Ahhh! Opera and it's tragedy, but the music is great and I'd wager you know these 2 tunes from the show:

Maria CALLAS sings Carmen HABANERA

Votre Toast (Toreador Song) (This one you may not recognize until 1:16)

Wednesday, August 4, 2010

Frozen Coffee - A Miracle in My Kitchen


After 3 years or attempting to perfect the at home, blended, frozen coffee I have succeeded!

There are so many flavor variation I have yet to try, but the basic, mocha and caramel are done!

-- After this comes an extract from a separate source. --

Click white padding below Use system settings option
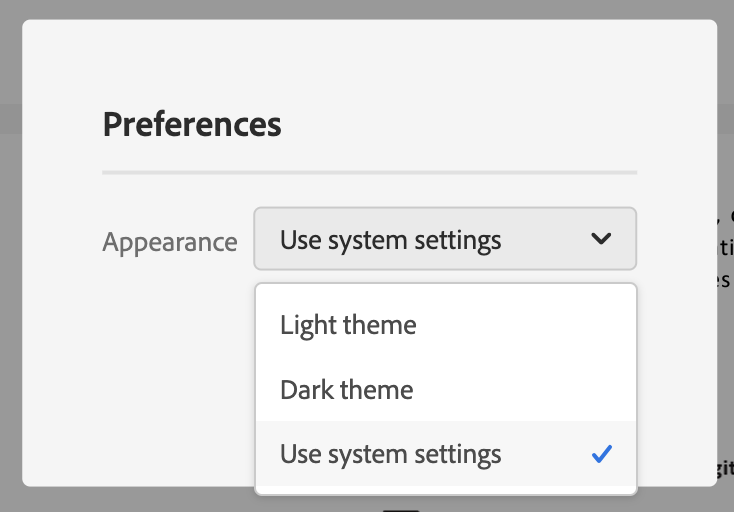 pos(446,490)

I highly recommend using espresso in these drinks. (See my previous blog "Coffee, Tea, and Me - Part 2: Coffee/Espresso" for a low cost incredible way to make espresso at home.)

FROZEN COFFEE


(*Note - this recipe make about 44 oz. of iced coffee. I have included a single serving version below.)
  • Fill a blender with approximately 4 1/2 cups of ice cubes.
  • Add 6 shots of espresso (entire contents of Stove Top Espresso Maker)
  • Blend espresso and ice.
  • Add 1 cup powdered dry milk
  • 1/2 c. splenda or sugar
  • Blend all again. If the drink is as thick as you want it pour it out into 3 medium servings or 2 large servings.
If you want it thicker add about 1 cup more ice cubes and blend again.
  • Mocha - add about a 6 second squirt of Hershey's chocolate syrup
  • Caramel - add you favorite caramel syrup about 1 tablespoon at a time until it tastes how you want it.

Single serving recipe
  • Fill a blender with approximately 1 1/2 cups of ice cubes. Add 2 shots of espressoBlend espresso and ice.
  • Add 1/3 cup powdered dry milk
  • 2-3 Tablespoons of splenda or sugar
  • Blend all again.
Optional: to thicken add an additional 1/3 cup of ice cubes.